До конца книги осталось всего несколько десятков страниц. Сашка привычно взялась продираться сквозь бессмыслицу буквенных сочленений. Она читала и читала, пока из скрежета в ее мозгу не прорвались вдруг слова: «...о чем поет птица; понял язык журчащей в чаше фонтана воды...»
Сашка вскинула голову.
В читальном зале, кроме нее, никого не было. День за окном клонился к вечеру. Из приоткрытой форточки пахло дымом далекого костра.
Она попробовала перечитать абзац, но ничего не получилось. Она вернулась к началу параграфа; начисто забыв о Платоне с его эйдосами, о реферате на завтра и о том, что читальный зал скоро закроют, она читала «Текстовый модуль, 1». Нарастала головная боль: будто сотня алюминиевых половников лупила по чугунным сковородкам за тонкой стеной, а Сашка читала и не могла остановиться, как бочка, покатившаяся с горы.
«...понял, о чем говорят облака на небе... Ему показалось, что и сам он — слово, произнесенное солнечным светом...»
Марина и Сергей Дяченко, "Vita nostra" Когда я пью кофе, я начинаю мыслить. Автоматически. Неизбежно. Мысль приходит глотками. Она дискретна. Коротка и ясна. Все последующие сложные разъяснения ее туманным языком – это и есть ясность. Это такая форма ясности. См. эпиграф.
Когда я пью кофе, я начинаю мыслить. Мыслит кофе. Я гляжу со дна кофейной чашки в наличное бытие. То есть на белый потолок второразрядного бара или буфета гуманитарного корпуса. На потолке неровности, шероховатости, потеки. Бугры. Иногда они бросают тень на соседние участки потолка. Так возникает непонятное, загадка. То, чем занимается наука. Но я-то не наука. Я на дне кофейной чашки.

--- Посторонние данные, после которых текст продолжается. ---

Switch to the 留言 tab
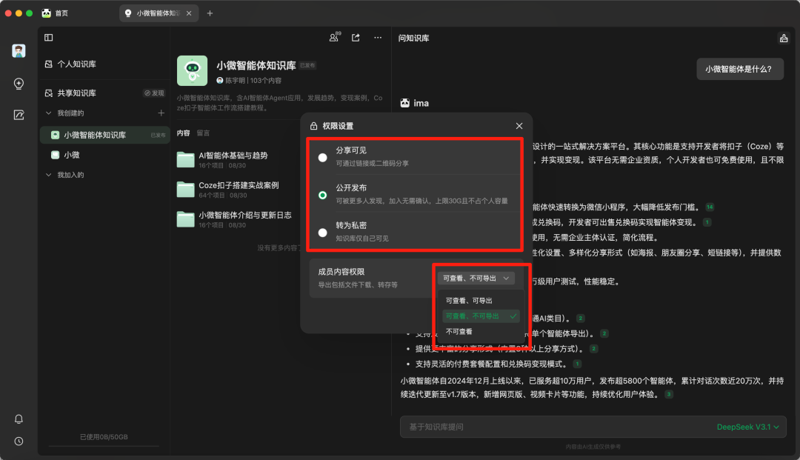The image size is (800, 460). [x=203, y=133]
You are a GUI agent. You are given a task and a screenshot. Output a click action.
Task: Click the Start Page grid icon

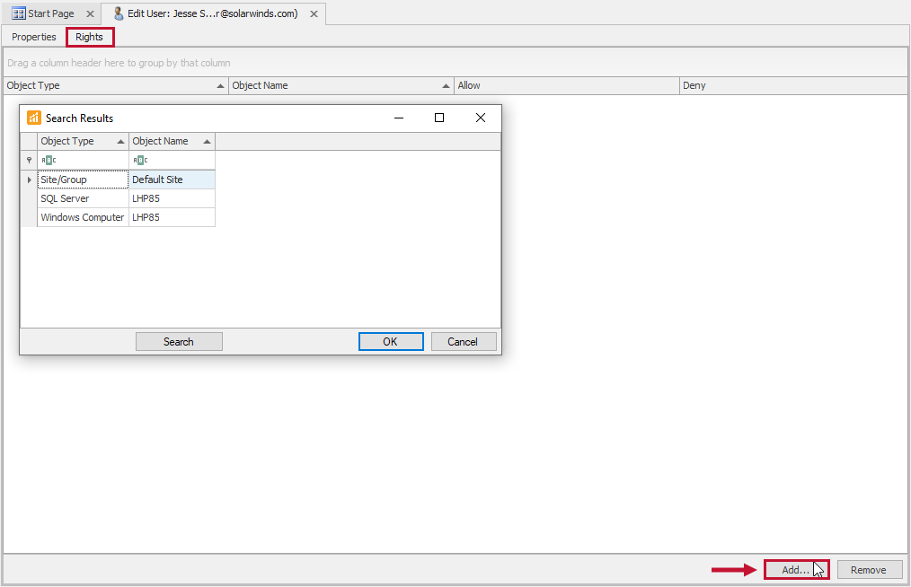point(17,13)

Когда я пью кофе, я начинаю мыслить. Кофе выводит меня в просвет бытия. Он же зазор. Червоточина. Дырка. Из дырки хорошо подглядывать. Как из замочной скважины. В наличное бытие. В наличном бытии всегда творятся неприличные вещи, поэтому считается, что подглядывать за этим – неприлично. Но неприлично не подглядывание, неприлична деятельность наличного бытия при наличии замочной скважины.